Restricted Stock Units. The one-third of the outstanding restricted stock units that would
have become vested and nonforfeitable on the next immediately following vesting date if
such officer had remained employed through such date will become vested and
nonforfeitable upon such retirement (provided that if the retirement occurs on a vesting
date no accelerated vesting will occur, but rather the officer shall be entitled only to the
portion of the restricted stock units that were scheduled to vest on such vesting date) and
will be paid 6 months and 1 day following the retirement date.
Payments Upon Voluntary Termination
The payments to be made to a named executive officer upon voluntary termination vary
depending upon whether he resigns with or without ‘‘good reason’’ (as defined in the applicable
employment agreement) or after our failure to offer to renew, extend or replace his employment
agreement under certain circumstances.
Voluntary Termination with Good Reason or After Failure to Renew the Employment Agreement.
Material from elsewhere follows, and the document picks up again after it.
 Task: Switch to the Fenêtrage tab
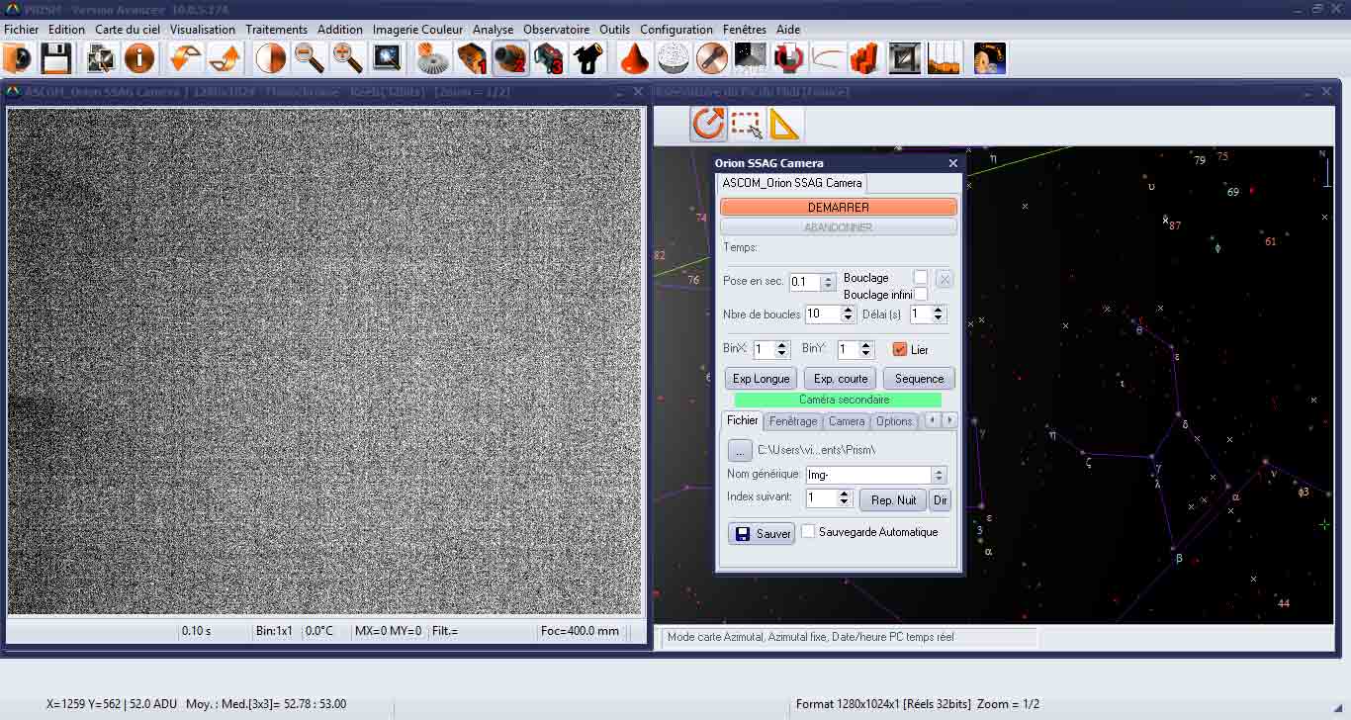[793, 421]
If any named executive officer resigns with good reason, he will forfeit all then unvested equity awards.
Such officer generally may exercise any vested options that were granted after 2011 up to 90 days
following the resignation date and generally may exercise any vested options that were granted prior to
2012 for 180 days following the resignation date.
In the event any named executive officer (other than Mr. Dreiling) resigns under the
circumstances described in (2) below, or in the event we failed to extend the term of Mr. Dreiling’s
employment as provided in (3) below, the relevant named executive officer’s equity will be treated as
described under ‘‘Voluntary Termination without Good Reason’’ below.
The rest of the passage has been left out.